Funds donated to the Beat Cancer program go to Levine Children’s Hospital to help build the ISF Rare & Solid Tumor Program. The program opened in July 2020 with the arrival of world-renowned cancer researcher Dr. Giselle Sholler. Since then, solidtumor patient volume has doubled and patients are traveling to Charlotte from more than 20 countries for care.
The Grow Hair program gives to national institutions supporting clinical trials. The goal is to provide safer and more effective cancer treatment options for those fighting.

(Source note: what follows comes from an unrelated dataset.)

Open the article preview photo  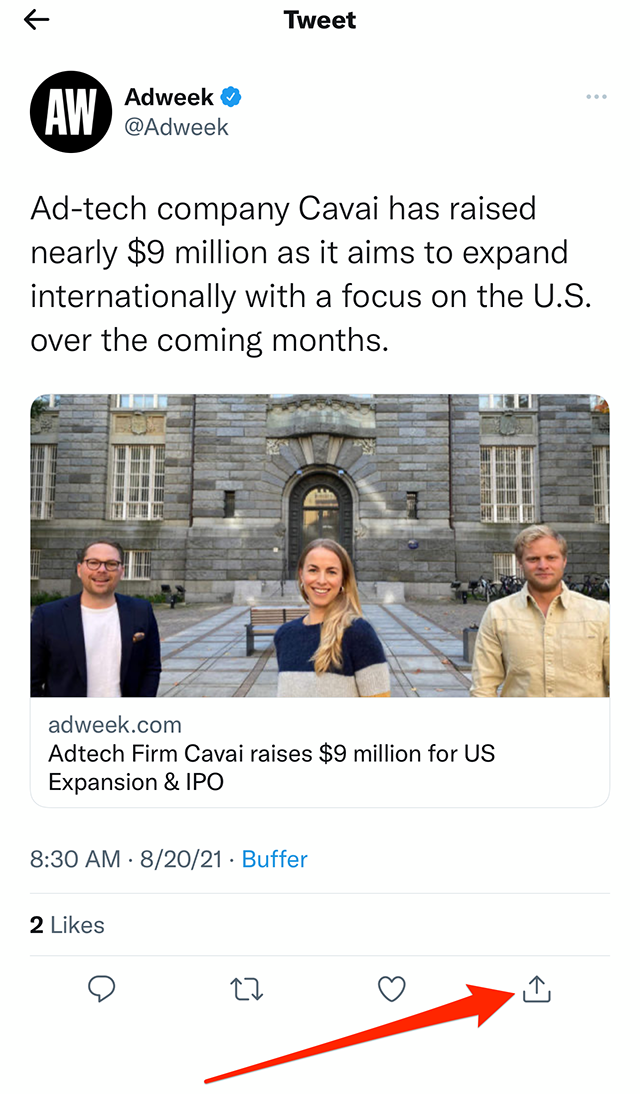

Through the Live My Dreams giving program, ISF partners with organizations such as OneBlood, The Ronald McDonald House of Charlotte and Make-AWish Foundation to help support families impacted by childhood cancer.
Erin Santos is a staunch advocate for improving Charlotte’s pediatric cancer treatment options following her own experience navigating the region’s healthcare system.
In a 2016 interview with Creative Loafing, Santos admitted she had to take her home city “out of the equation” when it came to getting the best care for Isabella. She hoped ISF’s efforts would one day allow more families to stay in Charlotte for care.
“Wherever the best treatment is is where your child should be,” Santos said. “We need to make it to where that is Charlotte, and that’s what we’re trying to do.”
Toward the end of her fight against cancer, Isabella received a special therapy called MIBG that added 10 more months to her life, including another Christmas and another birthday.
At the time, Isabella had to leave Charlotte for her MIBG treatment, which can only be delivered in a lead-lined hospital room that keeps the therapy’s radioactivity in check. Today, this cutting-edge treatment is available at Levine Children’s thanks to funds raised by ISF, and is one of the only MIBG treatment rooms in the region.
ISF may have started with Isabella, but today it is her legacy.
It’s Erin Santos’ dream that her daughter’s fight with cancer will change the outcome for other children through funds raised in her memory. So far, that dream is becoming a reality.